Non profit

Lotta alla fame, Il Brasile arriva prima di tutti

Intervista a Patrus Ananias, ministro per lo sviluppo sociale

di Paolo Manzo

Più di 16 milioni di persone hanno già superato lo stato di indigenza.
Un traguardo raggiunto dieci anni prima delle scadenze dell’Onu. «La prossima sfida? Riconquistare le periferie» Tra i primi paesi al mondo a uscire dalla crisi economica e sempre più gigante geopolitico mondiale (come dimostra l’assegnazione a Rio delle Olimpiadi 2016), il Brasile è stato anche riconosciuto sia dall’ONU che da una delle ong internazionali più importanti al mondo ? ActionAid International ? come la nazione emergente che sta facendo di più per combattere fame e povertà. Per capire se questi allori sono giustificati Vita ha intervistato Patrus Ananias, 57 anni, ministro per lo Sviluppo Sociale e la lotta contro la Fame del governo Lula.
Vita: Ministro, sono reali le vostre conquiste nella lotta contro la fame?
Patrus Ananias: Le statistiche dicono che, oggi, il 93% dei bambini e l’82% degli adulti inseriti nel Programma Borsa Famiglia fanno almeno tre pasti al giorno. Il ministero della Sanità ha conseguito una riduzione dal 2003 ad oggi del 73% nell’indice di denutrizione cronica infantile nel Nordest, la regione tradizionalmente più povera del Brasile. Studi dell’Ipea, l’Istituto di Ricerca Economica Applicata, hanno contabilizzato 16,5 milioni di persone che sono uscite dalla povertà negli anni di Lula al governo. Con 10 anni di anticipo rispetto a quanto fissato dall’ONU abbiamo centrato 2005 il primo degli Obiettivi del Millennio, ovvero quello di ridurre almeno del 50% chi vive in estrema povertà. Per questo abbiamo cambiato per nostra iniziativa l’obiettivo e, adesso, per il 2015 l’obiettivo è di portare le persone che vivono con meno di un dollaro al giorno ad un quarto rispetto al 2000.
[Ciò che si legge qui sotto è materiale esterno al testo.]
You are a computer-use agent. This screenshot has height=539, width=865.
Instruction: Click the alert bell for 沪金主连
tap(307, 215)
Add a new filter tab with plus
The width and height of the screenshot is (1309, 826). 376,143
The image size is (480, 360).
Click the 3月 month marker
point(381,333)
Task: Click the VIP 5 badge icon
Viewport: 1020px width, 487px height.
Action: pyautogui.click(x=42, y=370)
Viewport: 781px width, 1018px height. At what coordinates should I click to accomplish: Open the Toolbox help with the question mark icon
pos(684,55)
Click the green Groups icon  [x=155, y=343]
Vita: Insomma la fame in Brasile non è più un problema…
Ananias: Il sistema non può essere smantellato. Stiamo sconfiggendo il problema della fame endemica ma – anche se sta diminuendo – quello della denutrizione è ancora presente, così come quello della cattiva alimentazione. Mi piacerebbe tra qualche anno togliere la scritta “lotta contro la Fame” dal mio ministero e trasformarlo in un semplice ministero per lo “Sviluppo Sociale”. Purtroppo adesso è impensabile.
Vita: Oltre all’alimentazione, avete altre priorità di inclusione sociale?
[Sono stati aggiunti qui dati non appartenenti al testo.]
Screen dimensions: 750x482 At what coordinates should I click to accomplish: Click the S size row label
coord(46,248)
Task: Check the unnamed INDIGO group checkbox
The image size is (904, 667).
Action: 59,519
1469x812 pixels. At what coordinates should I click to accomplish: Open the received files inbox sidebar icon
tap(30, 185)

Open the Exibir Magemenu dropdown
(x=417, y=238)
Ananias: La grande sfida è una presenza più vigorosa ed efficace nelle aree povere delle periferie delle grandi città. Azioni che possano, in concreto, ricostruire i vincoli comunitari e combattere la presenza disaggregante del crimine organizzato. Lula ci ha suggerito di pensare a un modello di Territorio Urbano della Cittadinanza (Tcu) che integri le azioni già sviluppate in queste aree. Si tratta di zone in cui c’è già la presenza dello Stato, con ambulatori, Centri di Assistenza Sociale (Cras), commissariati di polizia e ong, ma questa rete di “presenze di cittadinanza” deve essere più articolata.
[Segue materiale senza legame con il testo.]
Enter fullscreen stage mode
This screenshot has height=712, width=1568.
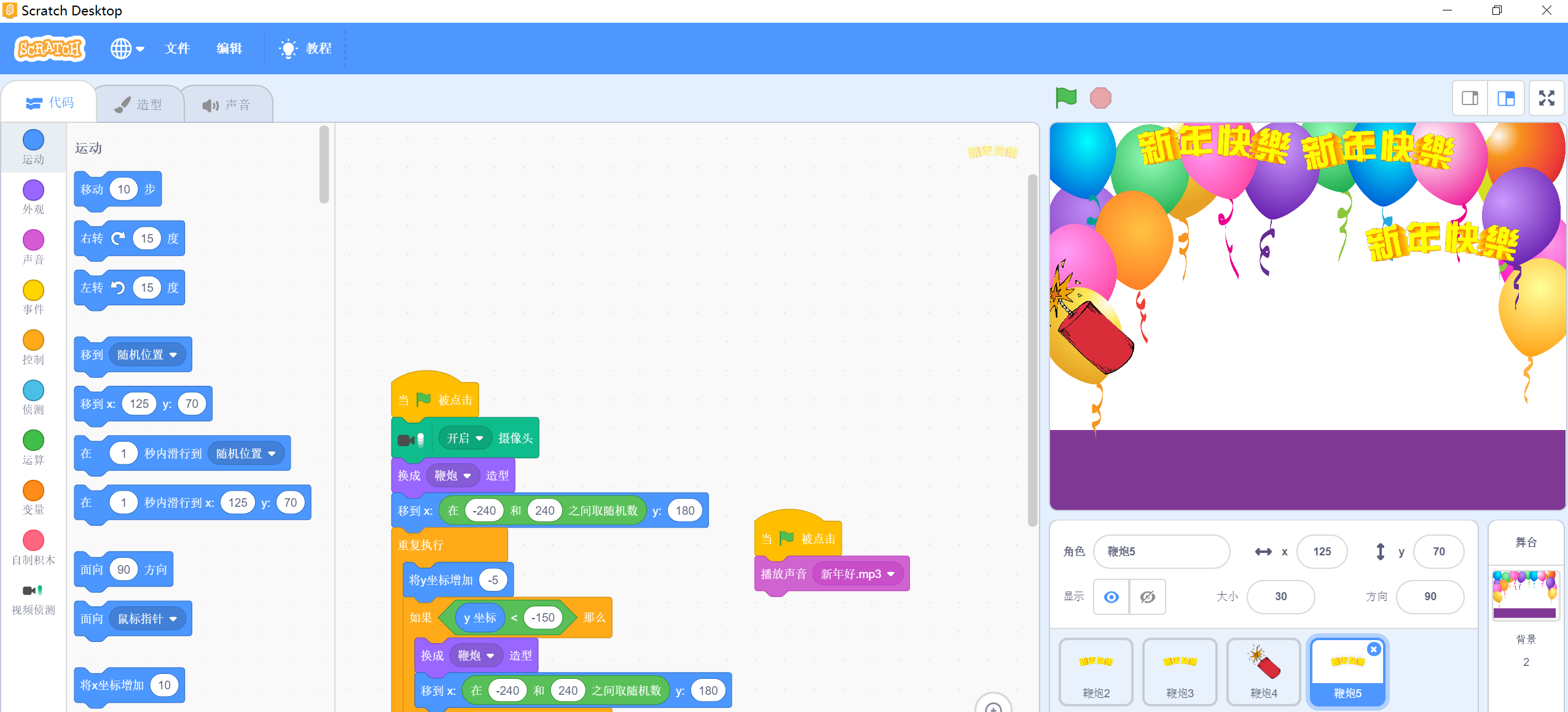(x=1546, y=98)
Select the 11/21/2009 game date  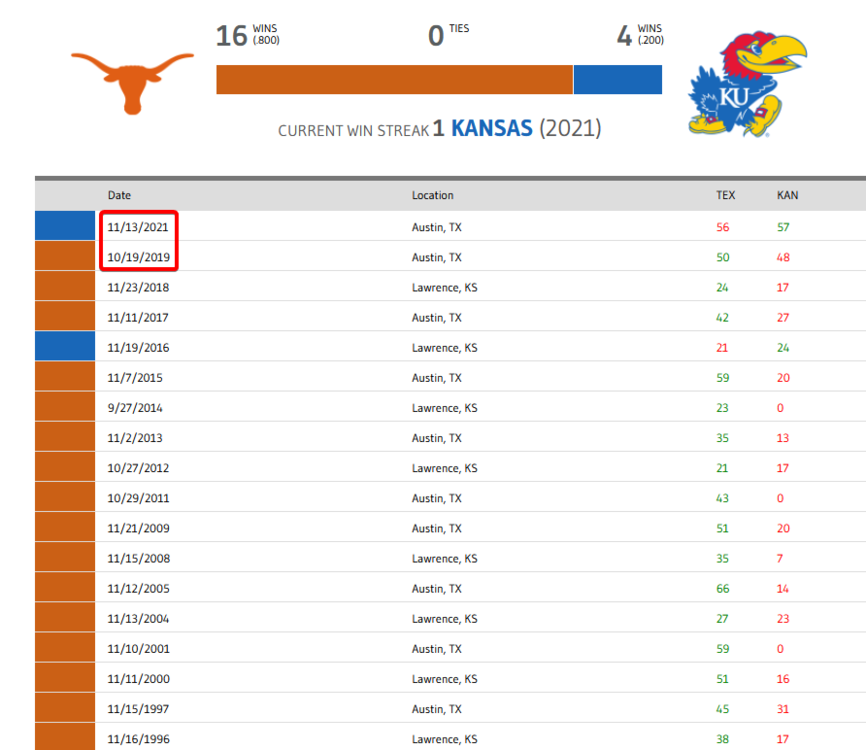click(138, 527)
Vita: Cosa risponde a chi vi critica per l’assistenzialismo di programmi come Borsa Famiglia, che prevede l’assegnazione di circa 40 euro al mese ai poveri?
Ananias: Che l’assistenza sociale è un diritto, Borsa Famiglia è un diritto, dare assistenza ai cittadini è un dovere dello Stato sancito dalla costituzione brasiliana. L’assistenzialismo è un’assistenza deturpata, che impedisce la crescita delle persone, che si colloca come un favore del dominus non come un diritto. Sono due cose totalmente differenti ed è bene fare questa distinzione.
Vita: C’è chi dice che la violenza sia sinonimo di esclusione sociale. Che ne pensa ministro?
Ananias: Mi fa venire in mente una frase di Papa Paolo VI: «Lo sviluppo è il nuovo nome della pace». Ma non solo lo sviluppo economico bensì quello integrale delle persone, delle famiglie, delle comunità e dei popoli. Sono molti, oggi, i cammini necessari per la pace ma, tra questi, sicuramente il cammino della giustizia sociale è quello che attraversa tutti gli altri. In Brasile le politiche sociali ci stanno aiutando a superare le disuguaglianze e il debito sociale storico accumulato in 500 anni di esclusione e le cui conseguenze purtroppo viviamo ancor oggi. Purtroppo ci sono ancora oltre 20mila giovani, tra i 15 e i 19 anni, che ogni anno in Brasile sono assassinati.